The ABCs of Language Testing

Workshop Review: Theresa Gorman

By Rob Nisbet

On a chilly Saturday in Wildau, Theresa Gorman led a group of us through the mysteries of the theory and practise of language testing. Theresa began by refreshing and enhancing our understanding of the key factors one must consider when setting a test for any purpose, whether a placement test, progress test or final examination. The theory came from ‘Language Testing in Practice’ (OUP 1996) by Bachman and Palmer – no, not a 1970s Prog rock group or a famous TV detective duo, but rather the authors of a useful and detailed reference work for understanding the process of the design, planning and organisation of tests.

We started off by brainstorming what we thought ‘made a useful test’. After having a chance to compare each other’s ideas we set off through a discussion of Bachman and Palmer’s 6 recommended qualities for any test, qualities that any test designer should bear in mind.

First the easy ones (paraphrased for brevity):

Authenticity – how closely does the test task correspond to the student’s real life tasks?

Reliability – can we reliably compare results from different students, at different times?

Practicality – essentially, how practical or ‘do-able’ is the test given the time and resources available to administer it?

Now the trickier ones:

Impact – the impact the test has on its takers, teachers, the educational system and society at large, both positive and negative.

Construct Validity – how well does our interpretation of the scoring of the test match the students abilities in the language skills we claim to be measuring. I.e. is the test really measuring what it’s supposed to measure?

And finally:

Interactiveness – how much and in what way does a test task engage the student’s individual characteristics? These are defined as:

  • Topical knowledge, or knowledge of real-world subjects and situations
  • Affective schemata, or ‘emotional’ response to a test topic based on the student’s personal views, biases and experiences
  • Language ability

Interactiveness turned out to be the most difficult of all the 6 qualities for us to get our heads around. This was partly due to its relative complexity, but also we felt due to our own preconceptions about what ‘interactivity’ is, given the preponderance of the term in modern life. It was suggested that the term should be re-named for future discussions!
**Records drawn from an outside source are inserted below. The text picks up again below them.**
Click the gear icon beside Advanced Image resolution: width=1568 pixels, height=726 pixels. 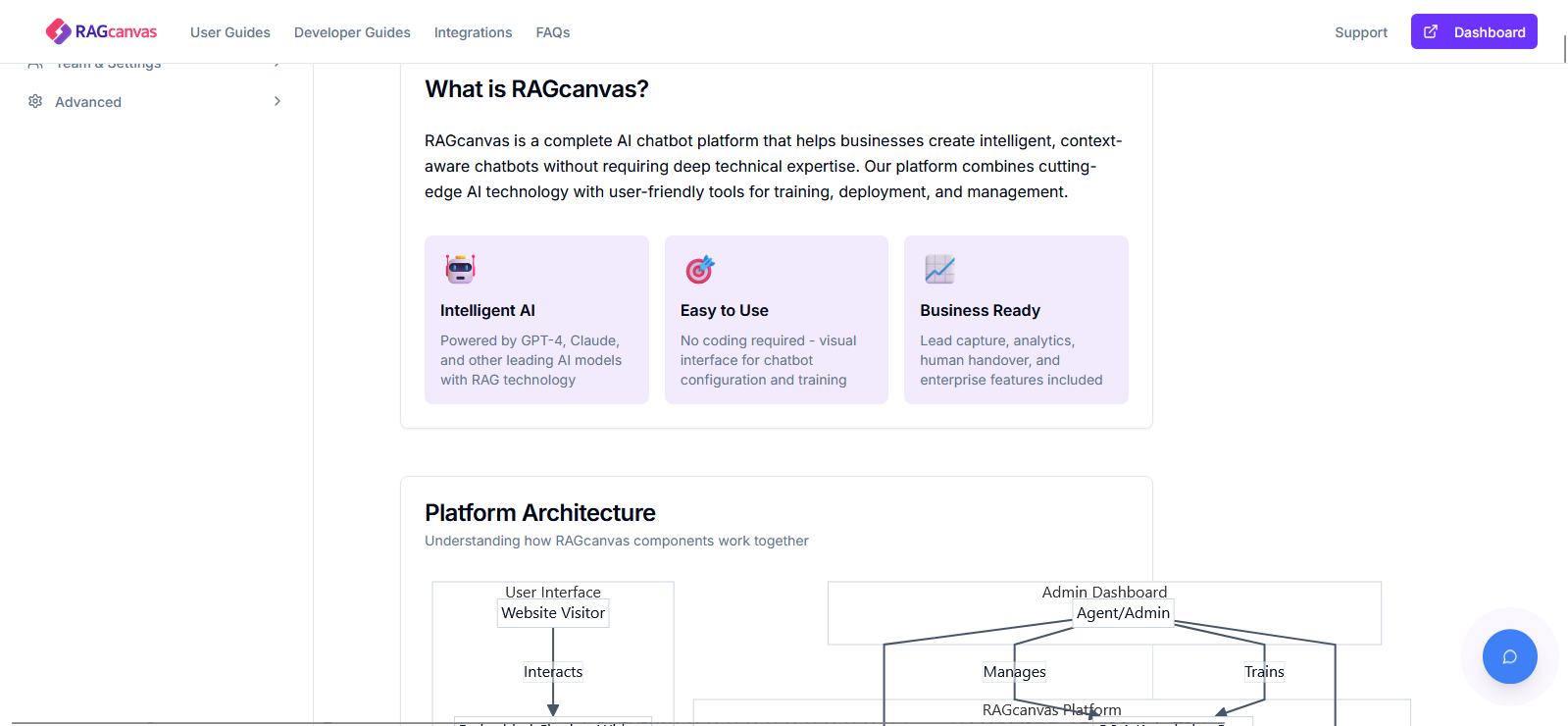coord(36,101)
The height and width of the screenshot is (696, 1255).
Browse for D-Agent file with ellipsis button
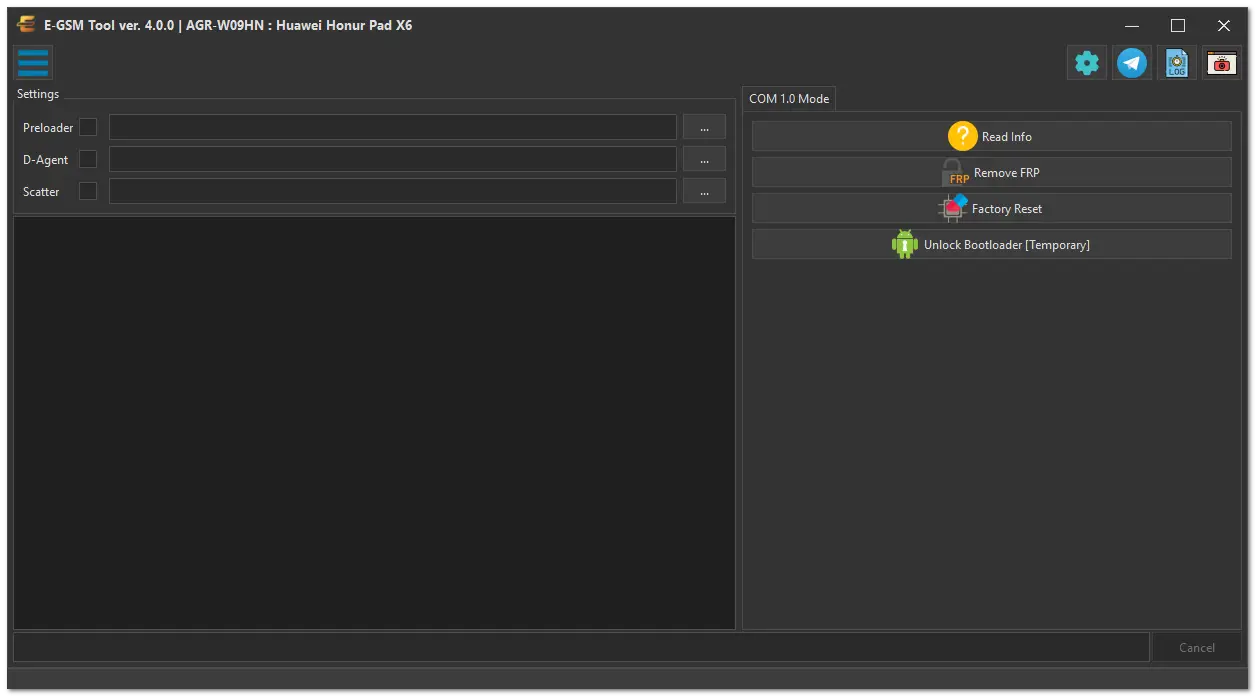[x=704, y=159]
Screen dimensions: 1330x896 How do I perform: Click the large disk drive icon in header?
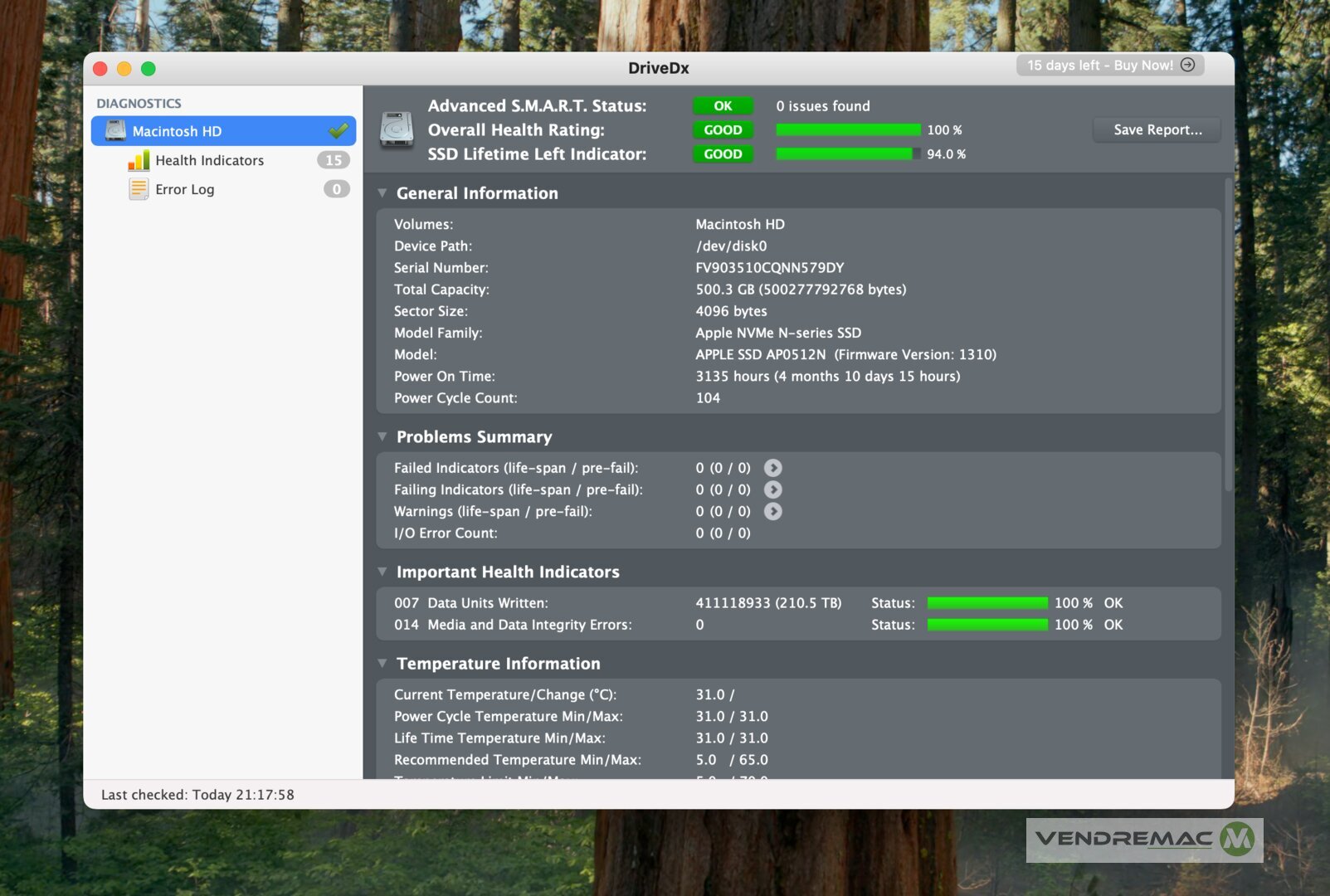click(397, 130)
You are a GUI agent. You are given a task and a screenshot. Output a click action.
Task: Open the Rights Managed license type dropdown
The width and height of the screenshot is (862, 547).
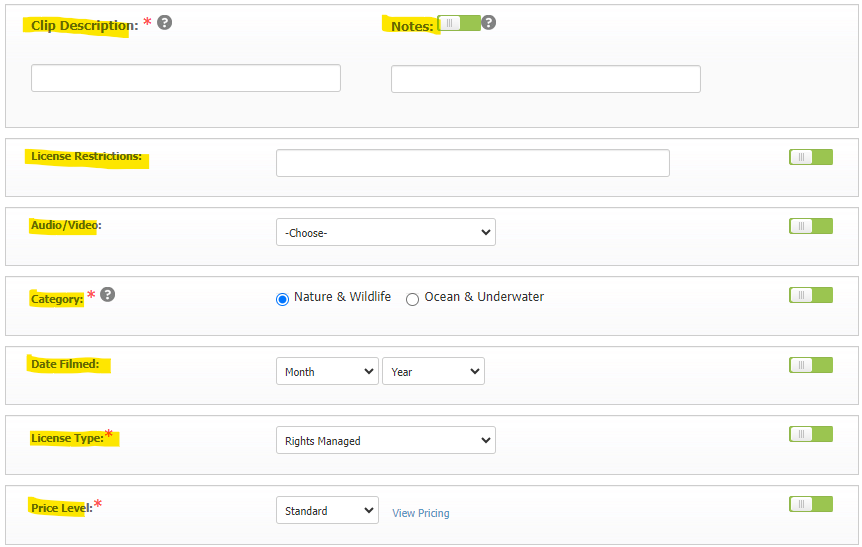click(x=386, y=440)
So what to do with this knowledge? Well, tests are normally made up of a number of tasks, and Bachman and Palmer state that each task plus the test as a whole should be evaluated on how well they embody these 6 qualities. In the design of the test there will inevitably be a series of judgements and perhaps compromises to be made, and so the test as a whole should be designed following these three principles:

  1. It is the overall usefulness of the test which is to be maximised, rather than the individual qualities that affect usefulness.
  2. The individual test qualities cannot be evaluated independently, but must be evaluated in terms of their combined effect on the overall usefulness of the test.
  3. Test usefulness and the appropriate balance among the different qualities cannot be prescribed in general, but must be determined for each specific testing situation.

Armed with this useful theoretical framework and refreshed by the lunch that Wildau had kindly arranged for us, Theresa invited us to try out our new skills by evaluating a number of test tasks using the criteria which we were now familiar with.

The practise scenario was a 90 minute written test, given at the end of a Business English course taken by students with a range of abilities from A2 to C1, and including such topics as formal letter writing, email and report writing and conversation in various scenarios.

We worked in pairs, each pair evaluating one of six tasks from the test and then presenting their findings to the group. Following some discussion we gave each task a grade as to how useful we felt it was. Key to this was understanding how each task fitted into the whole, so whilst we could evaluate quite easily how each task related to the course topics and real world situations of the students, we needed to see the other tasks to evaluate how well ours fitted into the overall jigsaw.

The activity revealed how the theoretical considerations came to life in the practical considerations of designing a test. For example, was the topical knowledge required for the task of attempting to understand and complete a short report, likely to have been obtained from the course? Would even the weaker students know enough of the vocabulary and the content of a ‘Staff Performance Review System’ to understand the report, suggest section titles and then write the final section?

We argued about how clearly written some of the task instructions were, how clearly task marking criteria were set out (should % weighting be given to each criteria?) and whether a writing task which simulated a conversation scenario was appropriate at all, and if so was it too open-ended and un-structured?

We also strayed into some interesting related topics, such as how useful is it to test formal letter writing such as complaints letters when we write fewer and fewer formal letters these days (conclusion: still relevant as these are some of the most difficult letters to write) or the importance of testing ‘less formal’ English. This is the kind of English located between formal and personal, which we often use when corresponding with colleagues, collaborators or other business contacts via email, using a friendly and personal tone mixed with more formal vocabulary and work-related content.

So how was the seminar? It was authentic as we were put in the situation of evaluating and suggesting changes to tests in realistic situations. It had a positive impact as we all went away with a better understanding of what was involved in testing. And most important of all it was interactive in all senses of the word! Many thanks to Theresa and the guys at Wildau for a fun and stimulating day.